- [WHAT YOU SHOULD DO]:
Rewrite the stretch from the line containing "You are a GUI" through the end of the items, swapping "watermark" for "faded" and changing nothing else. Return only those lines.

** start of PROVIDED RECORDS **

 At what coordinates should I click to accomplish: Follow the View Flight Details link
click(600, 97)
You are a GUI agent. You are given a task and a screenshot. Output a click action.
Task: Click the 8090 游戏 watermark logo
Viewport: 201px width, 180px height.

** end of PROVIDED RECORDS **

- [EXERCISE RESPONSE]:
You are a GUI agent. You are given a task and a screenshot. Output a click action.
Task: Click the 8090 游戏 faded logo
Viewport: 201px width, 180px height.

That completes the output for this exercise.